Major Booker had been riding in the rear seat to observe the real-world performance of the plane that had been manufactured at his insistence, but there was no way he could have predicted that something like this would happen. In truth, the real reason he’d been there was because he’d been worried when Yukikaze hadn’t returned to base from her sortie. He used the FRX00’s combat flight test as an excuse to go out and run a personal search for her. It was clear that they’d provided support for Yukikaze, but being aboard the plane had prevented him from seeing exactly what had happened. Even now, he wasn’t sure.

Captain Samia had probably leaned closer to the display to confirm that an external data stream was transferring into his plane from somewhere. However, that had been a fatal mistake on his part. The major regretted not warning him, but comforted himself by realizing that there had been no time for it. There was no way he could have known that the data stream was actually Yukikaze’s mind itself being transferred from her crippled body as she lay burning. Aside from that, as a former pilot, Booker had braced himself to prepare for combat maneuvers the moment he realized something was wrong. That was what had saved his neck. All he’d suffered were a few dislocated vertebrae.

Maybe his ability to sense danger and intuit that he was about to pull some unimaginable Gs was due to a sort of sixth sense he’d cultivated as a pilot. He thought about this for a moment, then decided against it. It had been a long, long time since he’d flown as a combat pilot. Was what he felt at that moment, more than the fear of combat itself, a sense of how dangerous the FRX00 really was? Had he sensed that it was a mistake for humans to fly in such a plane and felt fear at being in one?

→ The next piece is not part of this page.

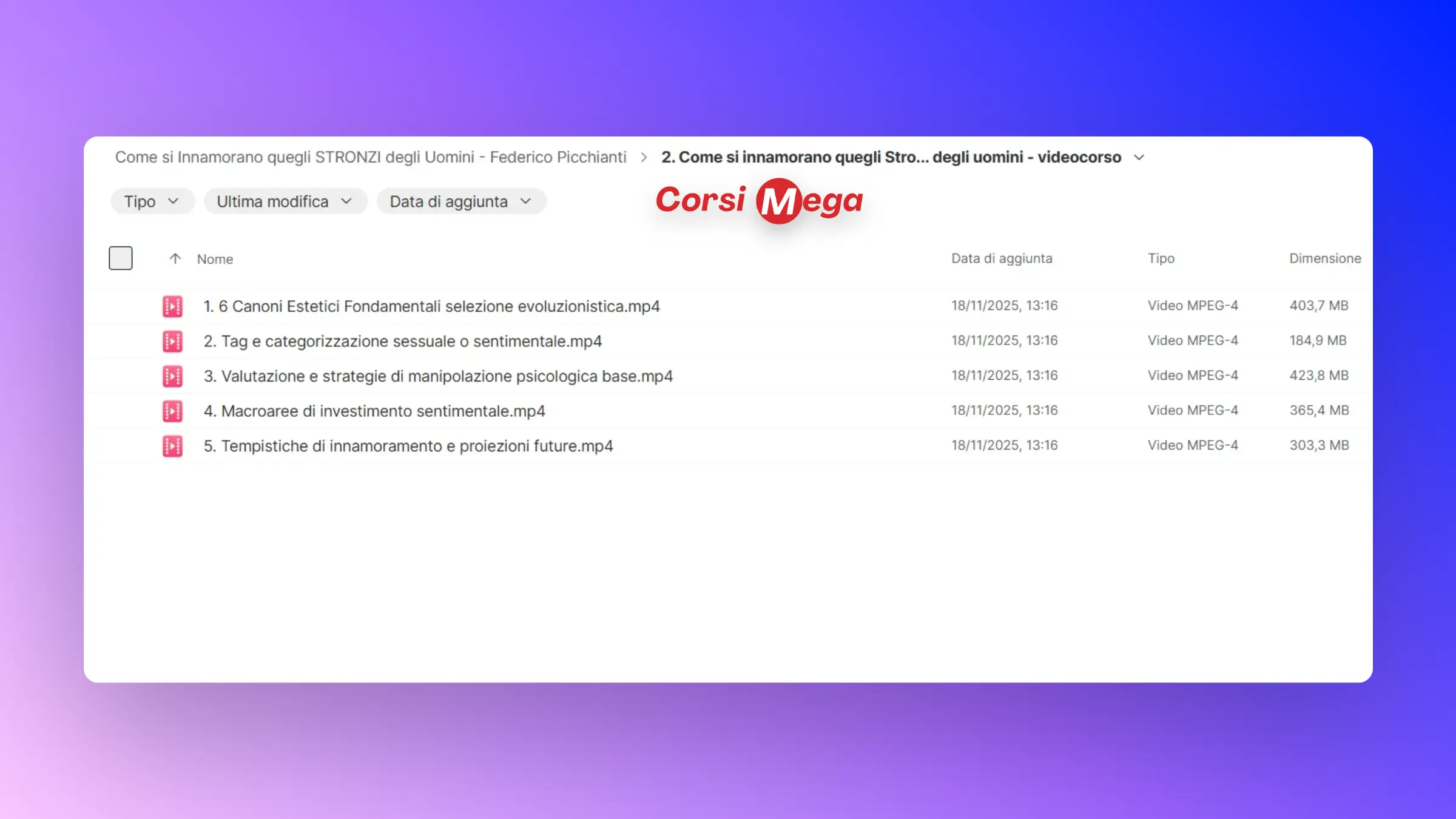Click video icon of Valutazione e strategie file
1456x819 pixels.
172,376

The FRX00 had been modified for manned flight from the FRX99, which had been designed to be unmanned. The addition of flight crew safeguards in manufacturing the manned version had drastically increased the weight of the plane, but even so it was still far more maneuverable than any other manned fighter. It still possessed the same potential as the FRX99, after all.

In designing manned planes, engineers had to take into account the human body’s frailty in the face of G forces. For that reason, they couldn’t avoid decreasing its air combat capabilities. Human beings are land animals, after all, and their ability to grasp three-dimensional space is limited. They can fly inverted through a cloudbank and never even realize it. However, when designing an unmanned aircraft, all of these weak points can be eliminated. When you don’t have to worry about a human occupant, you can create a plane that can carry out maneuvers to its full technical potential. Sending the plane into a controlled flat spin would be child’s play. When you had such perfect control, what would once have been a useless maneuver in actual combat could prove advantageous, giving your assault forces a high degree of flexibility in battle.

The FRX99 had been created to be such a plane, with vertical canard wings and two-dimensional vectored thrust engine nozzles. With direct side force control, it had the ability to rotate like a boomerang. The airframe even had direct lift force control as well, and could nimbly move up or down while maintaining level flight. To maintain the efficiency of the air intake system during such violent maneuvers, the intake ports extended above and below the main wing. At first glance, this made the twin-engine plane appear to have four.